* [Record extracts]:
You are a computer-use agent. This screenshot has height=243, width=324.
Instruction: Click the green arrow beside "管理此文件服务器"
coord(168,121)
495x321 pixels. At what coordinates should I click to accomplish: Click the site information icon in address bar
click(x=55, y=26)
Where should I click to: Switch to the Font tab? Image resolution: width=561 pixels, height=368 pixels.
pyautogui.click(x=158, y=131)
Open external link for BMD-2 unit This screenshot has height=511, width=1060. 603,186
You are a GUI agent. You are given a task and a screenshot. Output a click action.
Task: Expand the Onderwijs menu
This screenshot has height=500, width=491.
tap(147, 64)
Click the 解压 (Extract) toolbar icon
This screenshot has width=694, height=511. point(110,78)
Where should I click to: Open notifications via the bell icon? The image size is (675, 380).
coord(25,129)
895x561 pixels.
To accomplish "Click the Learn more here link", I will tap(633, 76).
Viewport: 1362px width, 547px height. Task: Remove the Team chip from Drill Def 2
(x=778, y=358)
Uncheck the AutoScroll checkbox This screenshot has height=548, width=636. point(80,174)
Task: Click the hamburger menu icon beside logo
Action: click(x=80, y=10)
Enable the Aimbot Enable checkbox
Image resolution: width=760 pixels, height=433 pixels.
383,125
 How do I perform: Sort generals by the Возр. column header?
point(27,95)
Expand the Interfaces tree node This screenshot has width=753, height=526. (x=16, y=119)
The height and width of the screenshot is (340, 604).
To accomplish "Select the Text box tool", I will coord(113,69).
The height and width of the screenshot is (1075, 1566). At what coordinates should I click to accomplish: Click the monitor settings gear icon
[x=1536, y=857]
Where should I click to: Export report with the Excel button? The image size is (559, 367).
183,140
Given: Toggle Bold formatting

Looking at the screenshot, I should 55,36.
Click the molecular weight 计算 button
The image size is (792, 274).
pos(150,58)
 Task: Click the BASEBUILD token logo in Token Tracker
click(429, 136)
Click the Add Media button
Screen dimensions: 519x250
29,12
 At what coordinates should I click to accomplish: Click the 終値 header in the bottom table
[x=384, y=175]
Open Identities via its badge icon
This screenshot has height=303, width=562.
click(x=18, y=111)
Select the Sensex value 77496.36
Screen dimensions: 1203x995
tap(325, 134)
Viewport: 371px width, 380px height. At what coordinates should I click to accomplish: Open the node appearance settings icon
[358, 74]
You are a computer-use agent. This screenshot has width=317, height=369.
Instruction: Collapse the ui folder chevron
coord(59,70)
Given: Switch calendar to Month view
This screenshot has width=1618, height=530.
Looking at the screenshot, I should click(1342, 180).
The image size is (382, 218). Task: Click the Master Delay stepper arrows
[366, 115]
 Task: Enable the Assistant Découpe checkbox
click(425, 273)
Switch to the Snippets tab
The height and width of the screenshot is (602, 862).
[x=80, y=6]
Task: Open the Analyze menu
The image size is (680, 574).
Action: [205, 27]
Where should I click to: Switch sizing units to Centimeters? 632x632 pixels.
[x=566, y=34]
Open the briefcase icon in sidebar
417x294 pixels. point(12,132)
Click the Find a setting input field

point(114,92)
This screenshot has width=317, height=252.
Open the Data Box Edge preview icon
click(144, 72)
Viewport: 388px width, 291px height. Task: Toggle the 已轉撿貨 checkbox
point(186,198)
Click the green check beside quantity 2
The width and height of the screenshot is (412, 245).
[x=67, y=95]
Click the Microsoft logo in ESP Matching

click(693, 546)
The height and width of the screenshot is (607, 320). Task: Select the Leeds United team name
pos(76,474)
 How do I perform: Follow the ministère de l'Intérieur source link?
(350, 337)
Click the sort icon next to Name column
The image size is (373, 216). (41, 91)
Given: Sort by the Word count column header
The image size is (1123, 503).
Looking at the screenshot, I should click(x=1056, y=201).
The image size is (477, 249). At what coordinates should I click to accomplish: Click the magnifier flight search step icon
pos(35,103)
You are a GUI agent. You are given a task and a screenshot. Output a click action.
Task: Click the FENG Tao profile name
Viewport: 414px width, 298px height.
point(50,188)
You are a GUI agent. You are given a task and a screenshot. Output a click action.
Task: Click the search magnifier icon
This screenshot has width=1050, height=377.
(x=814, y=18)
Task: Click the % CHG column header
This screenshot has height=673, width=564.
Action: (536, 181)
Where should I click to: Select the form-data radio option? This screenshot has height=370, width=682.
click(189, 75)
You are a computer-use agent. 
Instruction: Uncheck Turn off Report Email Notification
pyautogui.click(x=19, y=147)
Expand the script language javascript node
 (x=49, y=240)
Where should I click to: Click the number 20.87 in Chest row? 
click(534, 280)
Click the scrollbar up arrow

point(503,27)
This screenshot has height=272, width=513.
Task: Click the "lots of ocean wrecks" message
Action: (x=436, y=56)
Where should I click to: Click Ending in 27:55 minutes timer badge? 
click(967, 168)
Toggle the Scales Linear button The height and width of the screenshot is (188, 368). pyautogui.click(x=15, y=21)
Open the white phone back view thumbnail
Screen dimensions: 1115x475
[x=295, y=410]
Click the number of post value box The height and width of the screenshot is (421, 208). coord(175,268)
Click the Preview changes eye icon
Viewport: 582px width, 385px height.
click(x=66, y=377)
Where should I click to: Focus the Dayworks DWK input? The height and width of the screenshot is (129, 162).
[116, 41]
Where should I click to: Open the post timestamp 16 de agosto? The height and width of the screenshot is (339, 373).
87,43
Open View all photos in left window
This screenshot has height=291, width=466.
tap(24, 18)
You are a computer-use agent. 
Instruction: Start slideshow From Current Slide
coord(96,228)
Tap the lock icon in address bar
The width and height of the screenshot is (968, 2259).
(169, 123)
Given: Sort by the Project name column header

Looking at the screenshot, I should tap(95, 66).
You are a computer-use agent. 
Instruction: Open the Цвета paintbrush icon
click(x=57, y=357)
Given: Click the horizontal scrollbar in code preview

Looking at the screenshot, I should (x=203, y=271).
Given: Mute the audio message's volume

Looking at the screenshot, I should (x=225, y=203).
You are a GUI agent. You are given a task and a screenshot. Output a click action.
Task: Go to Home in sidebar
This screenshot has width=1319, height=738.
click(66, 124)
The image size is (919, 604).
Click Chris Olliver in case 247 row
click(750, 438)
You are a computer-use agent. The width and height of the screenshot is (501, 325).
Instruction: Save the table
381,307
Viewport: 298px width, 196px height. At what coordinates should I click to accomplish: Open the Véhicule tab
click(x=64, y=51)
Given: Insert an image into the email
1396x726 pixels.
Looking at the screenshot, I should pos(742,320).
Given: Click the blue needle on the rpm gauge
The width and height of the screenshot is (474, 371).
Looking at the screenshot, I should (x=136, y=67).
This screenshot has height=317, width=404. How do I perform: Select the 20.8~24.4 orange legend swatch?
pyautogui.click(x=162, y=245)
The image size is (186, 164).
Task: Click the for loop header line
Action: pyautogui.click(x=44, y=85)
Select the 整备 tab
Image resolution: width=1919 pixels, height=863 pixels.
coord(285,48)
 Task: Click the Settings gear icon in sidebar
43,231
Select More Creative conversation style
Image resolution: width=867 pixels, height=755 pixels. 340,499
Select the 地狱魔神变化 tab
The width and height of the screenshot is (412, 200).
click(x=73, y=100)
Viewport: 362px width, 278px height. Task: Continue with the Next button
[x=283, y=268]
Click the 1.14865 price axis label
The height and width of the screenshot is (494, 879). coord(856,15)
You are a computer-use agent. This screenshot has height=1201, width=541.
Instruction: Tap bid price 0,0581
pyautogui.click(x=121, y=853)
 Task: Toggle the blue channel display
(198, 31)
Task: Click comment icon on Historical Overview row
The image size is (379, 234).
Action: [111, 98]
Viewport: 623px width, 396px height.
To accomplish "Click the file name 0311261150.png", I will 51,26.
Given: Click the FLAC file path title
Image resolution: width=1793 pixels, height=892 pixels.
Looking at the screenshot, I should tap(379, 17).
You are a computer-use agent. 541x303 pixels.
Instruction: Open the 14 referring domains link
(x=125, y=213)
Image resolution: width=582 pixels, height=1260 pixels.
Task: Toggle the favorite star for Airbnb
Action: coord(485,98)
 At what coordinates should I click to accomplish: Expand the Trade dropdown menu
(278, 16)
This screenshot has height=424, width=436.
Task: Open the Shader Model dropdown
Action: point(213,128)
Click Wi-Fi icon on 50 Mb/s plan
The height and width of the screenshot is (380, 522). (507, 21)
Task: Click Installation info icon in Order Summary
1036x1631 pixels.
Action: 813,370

* [Exercise aim]: Your task is to extract the lines running from the one with "Instruction: Tap bid price 0,0581" to the end of the material, inclusive, copying each exactly and adding nothing.

* [Result]:
Instruction: Tap bid price 0,0581
pyautogui.click(x=121, y=853)
 Task: Toggle the blue channel display
(198, 31)
Task: Click comment icon on Historical Overview row
The image size is (379, 234).
Action: [111, 98]
Viewport: 623px width, 396px height.
To accomplish "Click the file name 0311261150.png", I will 51,26.
Given: Click the FLAC file path title
Image resolution: width=1793 pixels, height=892 pixels.
Looking at the screenshot, I should tap(379, 17).
You are a computer-use agent. 541x303 pixels.
Instruction: Open the 14 referring domains link
(x=125, y=213)
Image resolution: width=582 pixels, height=1260 pixels.
Task: Toggle the favorite star for Airbnb
Action: coord(485,98)
 At what coordinates should I click to accomplish: Expand the Trade dropdown menu
(278, 16)
This screenshot has height=424, width=436.
Task: Open the Shader Model dropdown
Action: point(213,128)
Click Wi-Fi icon on 50 Mb/s plan
The height and width of the screenshot is (380, 522). (507, 21)
Task: Click Installation info icon in Order Summary
1036x1631 pixels.
Action: 813,370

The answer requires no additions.